部長は深いため息をついた。「一ヶ月の猶予がある。その間に状況を見極めよう」
裂け目から微かに紫色の光が漏れ、壁に不思議な影を作り出していた。
「粘田」部長が私を見た。「お前は『調和のスライム』だ。この状況を打開できるのは、お前しかいないかもしれん」
私は言葉に詰まった。底辺モンスターだと思っていた自分に、そんな役割が果たせるのだろうか。

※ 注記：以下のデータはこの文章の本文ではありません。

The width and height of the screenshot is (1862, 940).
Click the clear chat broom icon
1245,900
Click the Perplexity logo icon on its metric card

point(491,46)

「大丈夫」小振田が私の肩を叩いた。「僕も手伝います。それに…」
彼はニヤリと笑った。
「コンビニのおにぎりとコーヒーは、どんな異世界の危機も乗り越える力があるんですよ」
会議室に小さな笑いが広がった。しかし、裂け目の周りの虹色の光は、確実に強くなっていた。
次なる危機は、もう目の前に迫っていた。